Source document:
◇ ◇ ◇ ◇ ◇
Additionally, the fact that we recognized the availability of workers' compensation benefits in cases involving a cumulative injury , see McKeever Custom Cabinets v. Smith, 379 N.W.2d 368, 374 (Iowa 1985), does not control the outcome of this case. Unlike the workers' compensation statute which simply requires that the injury arise out of and in the course of employment, see Iowa Code section 85.3(1), the legislature has decided that in order to be eligible for the higher level of accidental disability retirement benefits, the injured person must show that the injury is attributable to a specific event at some definite time and place, not simply that the injury arose out of the course and scope of employment.


Simply stated, Iowa Code section 411.6(5)(a) requires a member to prove that his or her incapacitating injury is the result of a specific, work-related accident or incident to qualify for accidental disability retirement benefits. The record shows Branson does not meet this requirement and thus he is not entitled to receive accidental disability retirement benefits from the defendant System. Cf. Chapman v. Sanders, 528 S.W.2d 462, 464-65 (Mo. Ct. App. 1975) (police officer who was involved in several automobile accidents during his career, none of which resulted in total and permanent incapacity, did not qualify for accidental disability retirement benefits; series of accidents or "traumatic events" did not constitute an "accident" under Missouri statute requiring that the member's disability result from an accident "occurring at some definite time and place").
◇ ◇ ◇ ◇ ◇
Given material:

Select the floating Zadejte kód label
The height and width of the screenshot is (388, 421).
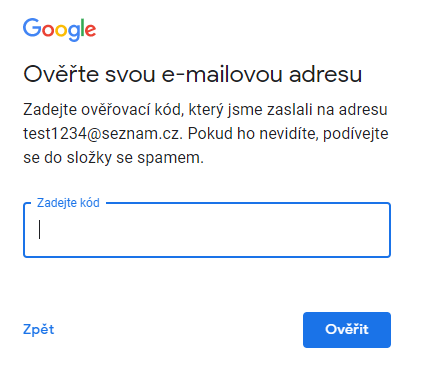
◇ ◇ ◇ ◇ ◇
Set problem:
Reproduce the court opinion excerpt on accidental disability retirement benefits word for word, from its first sentence through its last.

Task result:
Additionally, the fact that we recognized the availability of workers' compensation benefits in cases involving a cumulative injury , see McKeever Custom Cabinets v. Smith, 379 N.W.2d 368, 374 (Iowa 1985), does not control the outcome of this case. Unlike the workers' compensation statute which simply requires that the injury arise out of and in the course of employment, see Iowa Code section 85.3(1), the legislature has decided that in order to be eligible for the higher level of accidental disability retirement benefits, the injured person must show that the injury is attributable to a specific event at some definite time and place, not simply that the injury arose out of the course and scope of employment.


Simply stated, Iowa Code section 411.6(5)(a) requires a member to prove that his or her incapacitating injury is the result of a specific, work-related accident or incident to qualify for accidental disability retirement benefits. The record shows Branson does not meet this requirement and thus he is not entitled to receive accidental disability retirement benefits from the defendant System. Cf. Chapman v. Sanders, 528 S.W.2d 462, 464-65 (Mo. Ct. App. 1975) (police officer who was involved in several automobile accidents during his career, none of which resulted in total and permanent incapacity, did not qualify for accidental disability retirement benefits; series of accidents or "traumatic events" did not constitute an "accident" under Missouri statute requiring that the member's disability result from an accident "occurring at some definite time and place").